Finding the objects made from different materials in Materials and Things – Class 6 Science Experiment

Chapter Name:  Materials and Things

Activity Name: Finding the objects made from different materials in  Materials and Things

Activity Description:

The experiment aims to identify and list various objects that are made from different materials. By observing the objects around us, we can understand the diverse range of materials used in everyday items.

Required Items:

  • Table listing materials and corresponding objects

Step by Step Procedure:

  1. Obtain the table listing different materials and corresponding objects.
  2. Start with the first material, “Metal,” and brainstorm or observe to identify objects made from metal. Write down the objects in the corresponding row of the table.
  3. Move on to the next material, “Plastic,” and repeat the process of identifying plastic objects.
  4. Continue the above steps for each material listed in the table: Glass, Wood, Cotton, Leather, Ceramic, and Rock.
  5. Try to think creatively and come up with as many objects as possible for each material.

Experiment Observations:

  1. Metal:
  • Utensils (forks, spoons, knives)
  • Pots and pans
  • Keys
  • Coins
  • Nails
  • Jewelry (rings, bracelets, earrings)
  • Vehicle parts (engine parts, car body)
  1. Plastic:
  • Bags
  • Bottles
  • Toys
  • Containers
  • Packaging materials
  • Utensils (plates, cups)
  • Electrical switches and sockets
  1. Glass:
  • Mirrors
  • Windows
  • Drinking glasses
  • Vases
  • Light bulbs
  • Glassware (plates, bowls)
  • Picture frames
  1. Wood:
  • Tables
  • Chairs
  • Cabinets
  • Doors
  • Flooring
  • Pencils
  • Picture frames
  1. Cotton:
  • Clothes (shirts, pants, dresses)
  • Bedsheets
  • Towels
  • Curtains
  • Socks
  • Pillowcases
  • Bandages
  1. Leather:
  • Shoes
  • Belts
  • Handbags
  • Wallets
  • Jackets
  • Gloves
  • Watchbands
  1. Ceramic:
  • Cups
  • Plates
  • Bowls
  • Tiles
  • Figurines
  • Flower pots
  • Bathroom fixtures (sink, toilet)
  1. Rock:
  • Statues
  • Stone walls
  • Pebbles
  • Gravestones
  • Garden decorations
  • Countertops
  • Building materials (bricks, concrete)

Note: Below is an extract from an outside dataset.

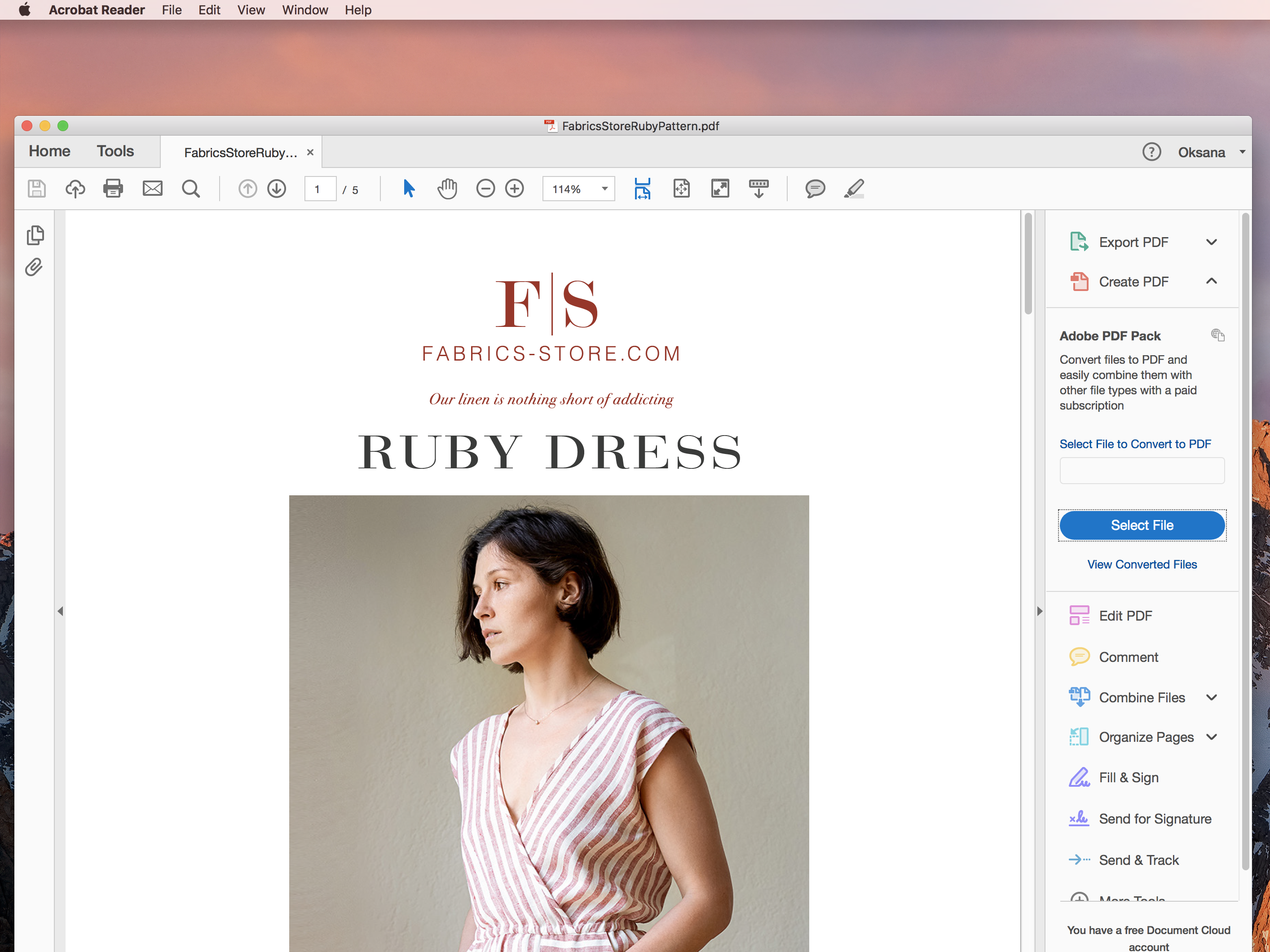
Task: Select the Hand pan tool
Action: point(447,188)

  • Ensure safety while conducting the experiment. Avoid handling sharp objects or materials that may cause harm.
  • If working with young children, adult supervision is advised.
  • Be cautious when handling fragile objects made from glass or ceramic to prevent breakage or injury.

Lesson Learnt from Experiment:

This experiment helps us understand the wide range of materials used in everyday objects. We realize that different materials have unique properties and are suitable for specific purposes.

By identifying the materials and objects around us, we gain knowledge about the diversity and versatility of materials in our environment.